Prior art end effectors may be broadly grouped into two types: end effectors designed for specific applications, typically industrial applications, and application non-specific end effectors which are reconfigurable to adapt to various tasks.
Application specific end effectors are widely employed in industry in various applications such as welding, assembly, holding objects for drilling and punching, etc. Application specific end effector designs typically have relatively few degrees of freedom and limited reconfigurability. Specific designs of such application specific end effectors include curved end effectors for encircling or clamping round or cylindrical objects, multiple pronged end effectors for providing a concentric grip on curved objects, end effectors for providing a plier type grip for grasping objects, platform-like end effectors for providing a cradling or lifting force and many other specific configurations employed for specific applications. A wide variety of such application specific end effectors are illustrated in Mechanical Hands Illustrated, Ichiro Kato, ed. (Survey Japan 1982). Typical actuation mechanisms for such application specific end effectors include hydraulic and worm gear type mechanisms due to their simplicity and strength. The principal advantages of application specific end effectors are high strength, relatively simple control algorithms, relatively simple mechanical structures with a limited number of moving parts, and durability. Such end effectors are limited in their reconfigurability, however, and need to be specially designed for each application.

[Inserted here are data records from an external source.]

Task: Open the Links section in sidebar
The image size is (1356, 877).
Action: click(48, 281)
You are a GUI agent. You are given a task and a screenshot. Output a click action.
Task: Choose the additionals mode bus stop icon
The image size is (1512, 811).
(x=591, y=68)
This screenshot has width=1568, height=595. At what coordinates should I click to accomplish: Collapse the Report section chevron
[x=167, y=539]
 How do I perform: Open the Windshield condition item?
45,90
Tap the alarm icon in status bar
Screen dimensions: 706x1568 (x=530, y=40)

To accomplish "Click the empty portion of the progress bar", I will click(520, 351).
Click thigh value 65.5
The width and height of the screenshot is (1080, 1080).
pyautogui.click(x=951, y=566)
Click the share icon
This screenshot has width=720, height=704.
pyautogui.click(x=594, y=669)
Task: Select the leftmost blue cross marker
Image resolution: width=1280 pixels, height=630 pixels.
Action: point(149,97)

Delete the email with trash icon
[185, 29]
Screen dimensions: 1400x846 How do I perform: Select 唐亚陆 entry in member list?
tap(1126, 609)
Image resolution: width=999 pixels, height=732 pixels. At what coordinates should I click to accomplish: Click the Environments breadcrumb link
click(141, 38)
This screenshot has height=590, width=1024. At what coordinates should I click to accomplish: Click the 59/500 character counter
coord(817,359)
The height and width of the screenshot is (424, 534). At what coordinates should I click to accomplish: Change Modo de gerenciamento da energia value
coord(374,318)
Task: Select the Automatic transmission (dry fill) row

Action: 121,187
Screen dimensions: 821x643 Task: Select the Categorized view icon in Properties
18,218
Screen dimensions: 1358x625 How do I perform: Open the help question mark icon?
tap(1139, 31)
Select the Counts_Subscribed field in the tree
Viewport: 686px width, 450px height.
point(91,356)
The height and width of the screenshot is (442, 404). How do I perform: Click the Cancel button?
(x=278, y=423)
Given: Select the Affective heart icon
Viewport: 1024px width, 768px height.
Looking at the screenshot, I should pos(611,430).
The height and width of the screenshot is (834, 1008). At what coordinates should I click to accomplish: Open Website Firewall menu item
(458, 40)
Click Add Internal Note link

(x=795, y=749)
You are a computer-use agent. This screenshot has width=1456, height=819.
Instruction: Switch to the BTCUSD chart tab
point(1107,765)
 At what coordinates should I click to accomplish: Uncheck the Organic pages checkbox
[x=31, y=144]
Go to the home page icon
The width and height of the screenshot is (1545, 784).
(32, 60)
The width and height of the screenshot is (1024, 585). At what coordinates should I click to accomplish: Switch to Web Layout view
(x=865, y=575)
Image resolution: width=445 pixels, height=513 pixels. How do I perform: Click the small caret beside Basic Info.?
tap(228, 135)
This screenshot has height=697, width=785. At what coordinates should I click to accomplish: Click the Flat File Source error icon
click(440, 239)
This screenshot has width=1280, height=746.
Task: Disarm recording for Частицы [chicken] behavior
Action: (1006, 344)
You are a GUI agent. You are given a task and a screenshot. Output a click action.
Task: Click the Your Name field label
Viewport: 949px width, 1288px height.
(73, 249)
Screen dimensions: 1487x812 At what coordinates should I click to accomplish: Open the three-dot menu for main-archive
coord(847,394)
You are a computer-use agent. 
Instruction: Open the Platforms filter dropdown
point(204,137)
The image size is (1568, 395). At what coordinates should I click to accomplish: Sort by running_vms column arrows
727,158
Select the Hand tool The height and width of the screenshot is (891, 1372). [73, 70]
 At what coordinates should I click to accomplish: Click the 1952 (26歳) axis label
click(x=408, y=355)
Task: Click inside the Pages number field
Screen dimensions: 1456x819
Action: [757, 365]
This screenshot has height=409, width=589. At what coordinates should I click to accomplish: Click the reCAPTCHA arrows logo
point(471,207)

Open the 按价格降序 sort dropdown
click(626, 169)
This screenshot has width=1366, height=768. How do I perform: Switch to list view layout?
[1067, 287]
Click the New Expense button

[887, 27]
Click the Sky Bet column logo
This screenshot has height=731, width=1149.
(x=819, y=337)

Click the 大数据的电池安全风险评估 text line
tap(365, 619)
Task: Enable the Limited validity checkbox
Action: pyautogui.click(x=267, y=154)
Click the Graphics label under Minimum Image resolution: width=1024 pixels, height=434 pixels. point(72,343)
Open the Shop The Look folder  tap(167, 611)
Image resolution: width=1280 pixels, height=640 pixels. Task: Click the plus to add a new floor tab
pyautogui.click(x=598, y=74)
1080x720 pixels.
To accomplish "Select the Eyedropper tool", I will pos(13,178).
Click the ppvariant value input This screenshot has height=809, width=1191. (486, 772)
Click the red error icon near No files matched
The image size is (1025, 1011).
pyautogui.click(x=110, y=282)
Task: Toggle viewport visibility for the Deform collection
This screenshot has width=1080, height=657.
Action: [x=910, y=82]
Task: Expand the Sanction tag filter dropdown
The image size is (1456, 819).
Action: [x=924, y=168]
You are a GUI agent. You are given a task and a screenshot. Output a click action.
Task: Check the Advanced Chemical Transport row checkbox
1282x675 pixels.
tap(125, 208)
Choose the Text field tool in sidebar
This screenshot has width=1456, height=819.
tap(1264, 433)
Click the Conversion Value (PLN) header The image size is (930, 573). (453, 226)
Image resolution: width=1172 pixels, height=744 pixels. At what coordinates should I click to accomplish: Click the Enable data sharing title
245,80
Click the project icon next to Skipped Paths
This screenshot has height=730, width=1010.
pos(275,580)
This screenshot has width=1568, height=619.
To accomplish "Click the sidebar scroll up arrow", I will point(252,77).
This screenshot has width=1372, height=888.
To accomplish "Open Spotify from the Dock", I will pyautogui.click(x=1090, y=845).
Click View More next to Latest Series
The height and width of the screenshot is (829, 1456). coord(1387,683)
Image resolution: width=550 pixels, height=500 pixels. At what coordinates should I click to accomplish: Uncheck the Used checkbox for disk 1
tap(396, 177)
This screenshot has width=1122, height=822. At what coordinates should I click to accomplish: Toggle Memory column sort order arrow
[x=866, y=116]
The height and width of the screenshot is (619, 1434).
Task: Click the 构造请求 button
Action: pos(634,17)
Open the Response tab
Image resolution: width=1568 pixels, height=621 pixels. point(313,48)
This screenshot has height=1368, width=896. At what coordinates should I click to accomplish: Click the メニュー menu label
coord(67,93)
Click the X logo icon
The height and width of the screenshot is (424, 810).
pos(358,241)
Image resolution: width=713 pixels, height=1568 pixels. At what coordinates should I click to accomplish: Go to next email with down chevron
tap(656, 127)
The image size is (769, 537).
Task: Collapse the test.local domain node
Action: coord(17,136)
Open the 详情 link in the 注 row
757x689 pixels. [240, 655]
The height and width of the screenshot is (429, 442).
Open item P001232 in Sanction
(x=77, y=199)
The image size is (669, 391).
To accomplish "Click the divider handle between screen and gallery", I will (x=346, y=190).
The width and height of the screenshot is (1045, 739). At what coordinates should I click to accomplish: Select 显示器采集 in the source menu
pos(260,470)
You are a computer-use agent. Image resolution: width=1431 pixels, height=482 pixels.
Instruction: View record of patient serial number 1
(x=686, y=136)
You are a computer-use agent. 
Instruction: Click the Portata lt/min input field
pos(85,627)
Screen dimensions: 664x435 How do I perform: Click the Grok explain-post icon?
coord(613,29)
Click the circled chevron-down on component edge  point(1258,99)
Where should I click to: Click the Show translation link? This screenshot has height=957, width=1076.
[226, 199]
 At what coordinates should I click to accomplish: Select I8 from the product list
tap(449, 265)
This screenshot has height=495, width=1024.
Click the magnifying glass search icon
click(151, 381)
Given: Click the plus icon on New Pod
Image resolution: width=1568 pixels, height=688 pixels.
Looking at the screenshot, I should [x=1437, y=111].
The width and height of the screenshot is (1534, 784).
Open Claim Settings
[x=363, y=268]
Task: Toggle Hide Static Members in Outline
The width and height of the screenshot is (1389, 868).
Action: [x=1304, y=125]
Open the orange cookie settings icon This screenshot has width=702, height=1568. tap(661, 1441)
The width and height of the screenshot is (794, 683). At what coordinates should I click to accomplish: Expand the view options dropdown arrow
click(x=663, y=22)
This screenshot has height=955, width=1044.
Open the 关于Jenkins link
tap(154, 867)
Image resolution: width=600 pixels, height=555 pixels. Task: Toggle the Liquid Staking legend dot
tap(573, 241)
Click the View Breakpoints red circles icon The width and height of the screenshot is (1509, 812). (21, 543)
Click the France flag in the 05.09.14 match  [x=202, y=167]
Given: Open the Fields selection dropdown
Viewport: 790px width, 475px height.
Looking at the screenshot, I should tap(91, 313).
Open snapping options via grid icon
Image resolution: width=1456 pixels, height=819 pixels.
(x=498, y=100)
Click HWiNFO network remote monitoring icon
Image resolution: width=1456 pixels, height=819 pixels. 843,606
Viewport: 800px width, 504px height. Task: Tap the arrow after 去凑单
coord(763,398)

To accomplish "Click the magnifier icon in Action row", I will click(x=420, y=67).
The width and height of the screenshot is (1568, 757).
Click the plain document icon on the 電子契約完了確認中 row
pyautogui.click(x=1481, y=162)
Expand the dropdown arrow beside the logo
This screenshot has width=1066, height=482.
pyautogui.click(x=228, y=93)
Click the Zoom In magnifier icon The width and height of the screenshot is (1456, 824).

Application non-specific end effectors typically have designs directed to providing a high degree of reconfigurability and manipulation capability rather than strength or durability. As a result, such end effector designs are usually complex, having a large number of degrees of freedom and complex actuation mechanisms. Frequently application non-specific end effectors attempt to emulate the human hand and therefore application non-specific end effectors are often referred to as robotic hands. The most widely known and highly regarded robotic hands employ three to four digits, each digit having two or three degrees of freedom. The motion of the individual digits is typically controlled by tendons coupled to actuators displaced from the robotic hand itself.
One such robotic hand is the Utah-MIT dextrous hand which has been described, for example, in Machine Design (June 26, 1986), p. 40. The Utah-MIT dexterous hand has four digits, three fingers and a "thumb" (i.e., an opposable digit), each digit activated by a series of tendons routed over pulleys. The tendons are in turn connected to pneumatic actuators displaced from the hand. The Utah-MIT dexterous hand also has a "wrist" degree of freedom with associated tendons, pulleys and actuators. In combination the hand and wrist employ 184 pulleys for guiding the tendons.
Another example of a highly reconfigurable robotic hand is the so-called Salisbury hand. The Salisbury hand is shown, for example, in Robots, Philip de Ste. Croix, ed. (Salamander Books 1985), p. 53. The Salisbury hand has three digits each having three joints. The digits of the Salisbury hand are also tendon controlled providing independent control of all nine joints in the hand. A complex mathematical control algorithm in combination with the nine degrees of freedom of the hand results in a highly manipulative hand.
Another highly reconfigurable hand is manufactured by Victory Enterprises Technology, Inc. of Austin, Tex. The Victory Enterprises Robotic Hand has four digits, one of which is opposable in a manner emulating the human hand in general design. The Victory Enterprises hand is also tendon controlled with the tendons coupled to linear lead screw type actuators.
The above-described tendon controlled robotic hands, while having a high degree of adaptability for various grasping and holding applications, suffer from a lack of strength suitable for many industrial or other heavy applications. Such tendon actuated robotic hands often do not have significantly more grasping or holding power than a human hand. Also, the large numbers of pulleys and tendons used to independently control the various joints of the digits require complex mechanical designs with many moving parts. Such complexity and large numbers of moving parts adds to the cost of the robotic hand and also increases the possibility of failure of the hand. The complexity also requires complex control algorithms which add to the cost and complexity of the overall system. As a result, highly reconfigurable robotic hands are at present relegated to a research role and are not suitable for industrial or other commercial applications.
Therefore, a need presently exists for a robotic hand having high strength, durability, and a relatively simple mechanical structure not requiring complex control algorithms, while having a high degree of reconfigurability and adaptability for different tasks.